A few moments later he looked at me and said “Mommy I want to circle some of the n’s for Nathan” as he circled one.
I gently remind him that was not the task at hand. If he circled the n’s he would not see the picture that was intended. I helped him refocus on what he was supposed to do but I did not condemn him. I did not yell at him for becoming distracted. I gently nudged him back to where he was supposed to be. It was entirely up to him to listen or not.
“But I circled one,” he told me with discouragement.
“It’s ok, we can erase it and pretend like it never happened,” I said taking the pencil from him to rid his mistake.
“Thank you,” he replied sweetly as I kissed him on the head.
Once he finished his eyes lit up with utter joy and excitement.
“It is a kitten flying a kite!” he screamed.
At that moment I limited myself to join him on his level and said with equal excitement and surprise, “It is! Well done!”
I was not condescending even though I knew all along what the picture would reveal. I genuinely was thrilled. I applauded the effort and relished his sense of accomplishment.
How often is this the scene from my life? I know what I am supposed to be doing. I am searching for my k’s so that I might connect the dots and see the mystery unfold before me. Some days I can be tenacious and other days I am rather lazy. Some days all of the k’s stand out and I can clearly see the direction to take. Yet other days life is such a jumbled mess I cannot see with clarity. I have times when trying to put order to the chaos is overwhelming and I am sure it will never be more than a complete mess.

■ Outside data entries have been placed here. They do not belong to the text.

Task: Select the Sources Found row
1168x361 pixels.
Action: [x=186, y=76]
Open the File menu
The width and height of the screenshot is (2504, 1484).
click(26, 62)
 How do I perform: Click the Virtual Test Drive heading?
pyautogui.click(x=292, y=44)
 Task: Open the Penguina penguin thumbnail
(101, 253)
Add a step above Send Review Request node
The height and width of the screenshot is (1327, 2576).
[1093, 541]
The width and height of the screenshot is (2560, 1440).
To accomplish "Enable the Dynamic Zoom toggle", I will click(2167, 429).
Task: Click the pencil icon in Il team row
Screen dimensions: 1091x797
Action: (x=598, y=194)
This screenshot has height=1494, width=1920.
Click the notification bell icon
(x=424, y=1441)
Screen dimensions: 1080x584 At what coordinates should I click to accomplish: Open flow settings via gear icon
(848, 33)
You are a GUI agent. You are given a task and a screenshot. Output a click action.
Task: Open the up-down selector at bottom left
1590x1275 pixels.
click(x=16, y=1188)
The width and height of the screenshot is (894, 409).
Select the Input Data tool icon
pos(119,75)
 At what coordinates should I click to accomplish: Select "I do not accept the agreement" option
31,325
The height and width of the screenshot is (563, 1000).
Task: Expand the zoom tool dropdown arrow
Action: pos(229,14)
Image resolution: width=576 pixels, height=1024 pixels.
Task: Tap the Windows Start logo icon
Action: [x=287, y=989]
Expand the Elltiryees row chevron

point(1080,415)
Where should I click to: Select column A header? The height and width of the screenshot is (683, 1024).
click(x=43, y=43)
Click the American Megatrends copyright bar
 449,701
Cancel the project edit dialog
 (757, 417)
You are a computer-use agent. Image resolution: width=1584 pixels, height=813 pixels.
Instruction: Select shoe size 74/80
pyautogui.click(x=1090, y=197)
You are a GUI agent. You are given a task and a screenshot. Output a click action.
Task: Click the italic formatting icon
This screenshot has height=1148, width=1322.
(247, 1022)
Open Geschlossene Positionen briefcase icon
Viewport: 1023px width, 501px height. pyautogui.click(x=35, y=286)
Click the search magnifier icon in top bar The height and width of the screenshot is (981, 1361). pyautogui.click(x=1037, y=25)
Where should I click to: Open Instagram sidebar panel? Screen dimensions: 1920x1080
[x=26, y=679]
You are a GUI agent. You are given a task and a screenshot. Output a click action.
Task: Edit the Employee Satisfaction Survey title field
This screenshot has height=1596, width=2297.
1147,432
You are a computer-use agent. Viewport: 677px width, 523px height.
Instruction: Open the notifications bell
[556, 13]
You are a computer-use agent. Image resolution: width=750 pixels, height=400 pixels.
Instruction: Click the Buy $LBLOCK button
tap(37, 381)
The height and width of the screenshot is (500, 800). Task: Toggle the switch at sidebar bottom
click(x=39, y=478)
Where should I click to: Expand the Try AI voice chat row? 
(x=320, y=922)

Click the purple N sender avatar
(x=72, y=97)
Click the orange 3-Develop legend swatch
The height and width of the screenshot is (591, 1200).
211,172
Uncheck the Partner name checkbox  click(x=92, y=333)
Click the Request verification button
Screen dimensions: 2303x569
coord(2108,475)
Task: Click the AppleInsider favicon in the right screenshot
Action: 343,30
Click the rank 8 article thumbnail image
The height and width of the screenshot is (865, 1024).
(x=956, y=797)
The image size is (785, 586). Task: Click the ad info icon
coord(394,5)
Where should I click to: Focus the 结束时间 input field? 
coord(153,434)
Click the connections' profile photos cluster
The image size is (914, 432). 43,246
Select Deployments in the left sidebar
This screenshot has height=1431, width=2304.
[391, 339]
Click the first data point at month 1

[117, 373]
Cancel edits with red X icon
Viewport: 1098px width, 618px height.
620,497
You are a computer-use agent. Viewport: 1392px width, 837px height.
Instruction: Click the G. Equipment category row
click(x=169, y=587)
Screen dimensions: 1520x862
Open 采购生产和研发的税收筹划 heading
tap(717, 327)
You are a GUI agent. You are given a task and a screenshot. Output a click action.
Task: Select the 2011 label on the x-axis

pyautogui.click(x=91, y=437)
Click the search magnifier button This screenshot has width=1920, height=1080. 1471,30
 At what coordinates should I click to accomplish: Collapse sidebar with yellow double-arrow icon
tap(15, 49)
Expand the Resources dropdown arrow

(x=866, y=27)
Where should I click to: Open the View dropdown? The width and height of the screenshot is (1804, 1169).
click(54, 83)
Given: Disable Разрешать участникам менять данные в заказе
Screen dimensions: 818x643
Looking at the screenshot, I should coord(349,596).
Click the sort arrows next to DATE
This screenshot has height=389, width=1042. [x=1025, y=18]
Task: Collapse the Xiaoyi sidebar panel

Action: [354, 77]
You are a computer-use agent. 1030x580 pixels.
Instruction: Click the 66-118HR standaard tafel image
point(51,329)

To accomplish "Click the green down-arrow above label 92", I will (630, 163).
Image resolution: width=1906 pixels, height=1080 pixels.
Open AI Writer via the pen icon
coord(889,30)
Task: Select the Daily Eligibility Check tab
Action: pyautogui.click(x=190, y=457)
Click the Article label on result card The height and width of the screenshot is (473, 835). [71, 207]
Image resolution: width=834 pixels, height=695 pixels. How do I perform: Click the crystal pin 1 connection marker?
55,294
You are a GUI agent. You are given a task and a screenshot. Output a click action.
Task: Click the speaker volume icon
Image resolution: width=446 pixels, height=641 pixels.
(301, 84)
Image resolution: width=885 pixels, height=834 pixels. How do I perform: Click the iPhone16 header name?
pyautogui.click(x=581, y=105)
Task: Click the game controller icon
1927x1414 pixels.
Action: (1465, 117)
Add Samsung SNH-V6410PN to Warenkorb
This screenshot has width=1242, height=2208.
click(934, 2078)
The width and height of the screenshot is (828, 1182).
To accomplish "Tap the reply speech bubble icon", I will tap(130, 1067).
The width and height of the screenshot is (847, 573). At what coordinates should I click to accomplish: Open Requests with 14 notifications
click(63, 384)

Even so, God is standing over me. He is encouraging me to keep on trying. He knows what the picture will be. Not only can He already see it, He created it. He knows that upon completion I will be ecstatic with what has been given to me. He lowers Himself as any good parent would and is just as excited as I am when the final picture is revealed. He may even exclaim, “Well done!”
But I get distracted. I want to wander from what I am meant to do to what I want to do. My focus is diverted to something that does not contribute to the beautiful picture being created for me. I misstep. It is corrected, blotted out by a loving and gracious parent. He tells me, “It is ok. We can pretend as if that never happened. I erased it for you already.”
He gently nudges me to continue. He tells me that though it doesn’t make sense right now, with each next step the picture will become a little clearer.
I persist. The more k’s I circle the fewer letters there are to sort through. It becomes easier and easier for me to find another one and then another. I just do the next right thing.
I rejoice in the accomplishment when the picture is complete. I can finally see how my hard work with God’s guidance and Grace has created for me beauty from chaos. I thank Him for His love and encouragement. He kisses me on the head. With the eagerness of a child I say, “May I have another one?” and He happily hands me a new page.